▸ **AUFGABENZIEL**: Schreiben Sie aus dem Interview über die Mafia in Baden-Württemberg den Abschnitt von „Wir sollten nicht“ bis „der Mafia-Hochburg Baden-Württemberg?“ wortgetreu ab.

▸ **AUSGEWÄHLTER AUSZUG**:
In Ihrem Buch tauchen auch Locali rund um den Bodensee auf – zum Beispiel in Frauenfeld, Singen, Rielasingen-Worblingen, Engen, Markdorf oder Ravensburg. Bei mindestens sechs Locali reden wir hier also auch schon von mindestens 300 Personen.
Die Orte, die Sie genannt haben, wurden bei Anti-Mafia-Ermittlungen im Jahr 2010 und 2011 bekannt. Es ging hier vor allem um die Zelle in Singen. Man hatte Angst in Italien, dass es zu gewaltsamen Auseinandersetzungen zwischen der Zelle in Frauenfeld und der in Singen kommen könne. Die Schweizer Mafiosi drängten auf dieses Gebiet. Ein zweites Duisburg, wo 2007 sieben Leute vor einem Restaurant erschossen wurden, sollte sich nicht wiederholen. Es gab 2018 ein großes Verfahren in Konstanz, 2021 die „Operation Platinum Dia“ in Überlingen. Wir müssen tatsächlich davon ausgehen, dass es am Bodensee bis heute starke Mafia-Aktivitäten gibt.

Die Beispiele sind allerdings schon ein paar Tage her.
Wir sollten nicht in die Falle tappen und glauben, dass das Problem nach einem Ermittlungsverfahren gelöst ist. Die Mafiosi aus Singen sind damals verhaftet worden, manche später wieder freigekommen. Wie das eben so ist in einem Rechtsstaat. Bei Mafia-Operationen werden auch meistens nur die führenden Köpfe festgenommen, denen man was nachweisen kann, aber nicht das ganze Locale.

Ist die Bodensee-Region also der Schwerpunkt in der Mafia-Hochburg Baden-Württemberg?
Nicht unbedingt. Wenn wir uns Baden-Württemberg anschauen, haben wir flächendeckend immer wieder Schwerpunkte: In Mannheim die Cosa Nostra und die Stidda (die sizilianische Abspaltung der Cosa Nostra), in der Metropolregion Stuttgart bis ins Remstal ist die ‘Ndrangheta sehr stark. Auch Städte auf der Schwäbischen Alb haben Mafia-Präsenzen, im Kreis Heilbronn, wo ich herkomme, wurden erst wieder Mafia-Aktivitäten öffentlich. Es ist also falsch, wenn wir jetzt den Bodensee rausgreifen und behaupten, hier sei die Lage besonders schlimm.

(Gespeicherte Dateneinträge)
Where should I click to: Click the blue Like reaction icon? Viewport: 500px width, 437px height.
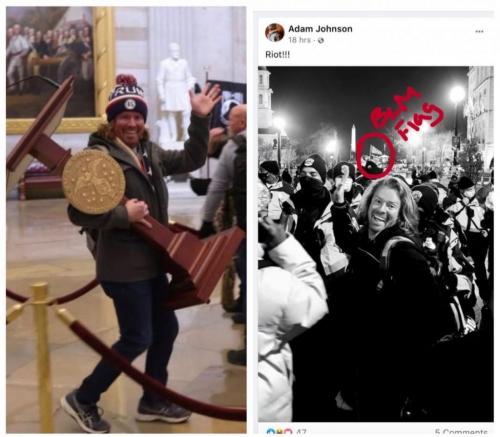270,433
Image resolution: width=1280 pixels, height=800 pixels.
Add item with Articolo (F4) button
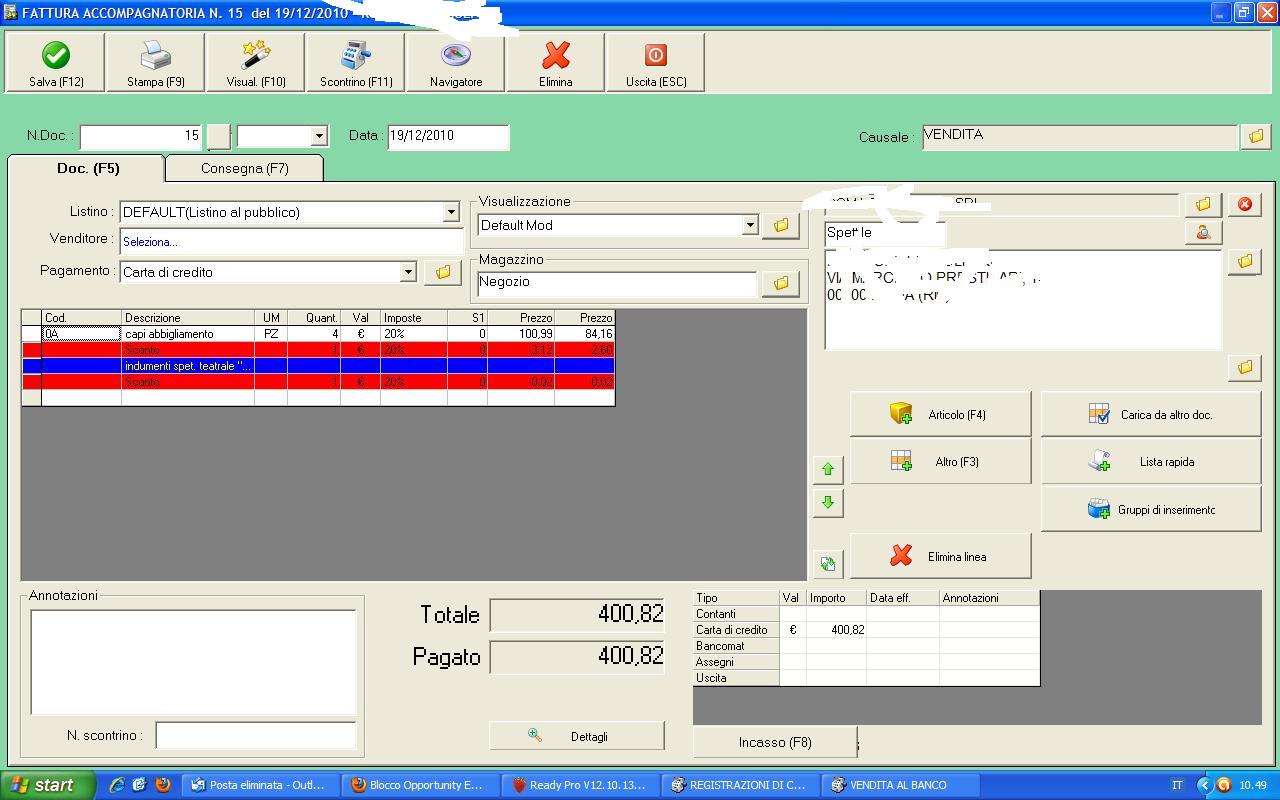[940, 414]
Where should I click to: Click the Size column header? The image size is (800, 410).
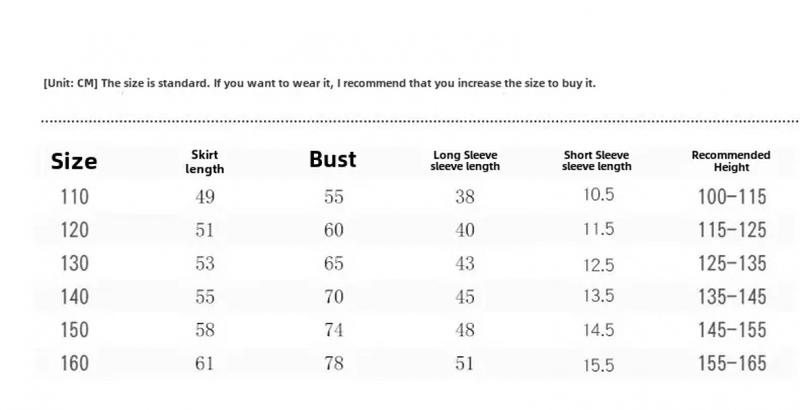tap(74, 161)
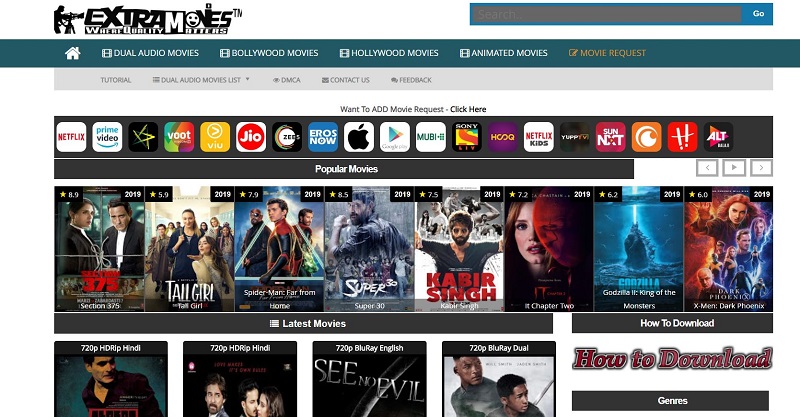Select the Netflix Kids icon
Viewport: 800px width, 417px height.
coord(538,137)
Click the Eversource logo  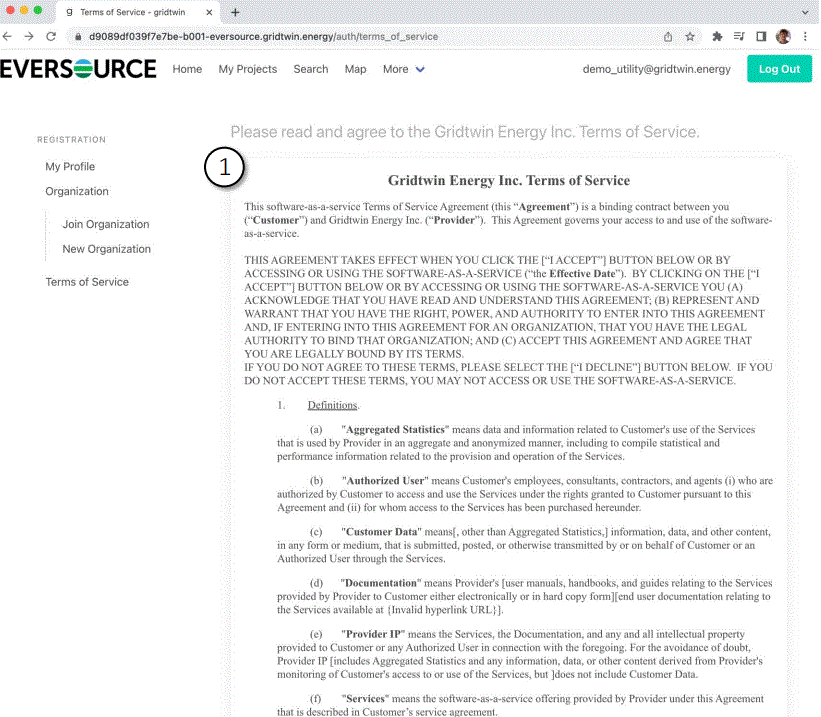[78, 68]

▸ **ERWARTETE AUSGABE**:
Wir sollten nicht in die Falle tappen und glauben, dass das Problem nach einem Ermittlungsverfahren gelöst ist. Die Mafiosi aus Singen sind damals verhaftet worden, manche später wieder freigekommen. Wie das eben so ist in einem Rechtsstaat. Bei Mafia-Operationen werden auch meistens nur die führenden Köpfe festgenommen, denen man was nachweisen kann, aber nicht das ganze Locale.

Ist die Bodensee-Region also der Schwerpunkt in der Mafia-Hochburg Baden-Württemberg?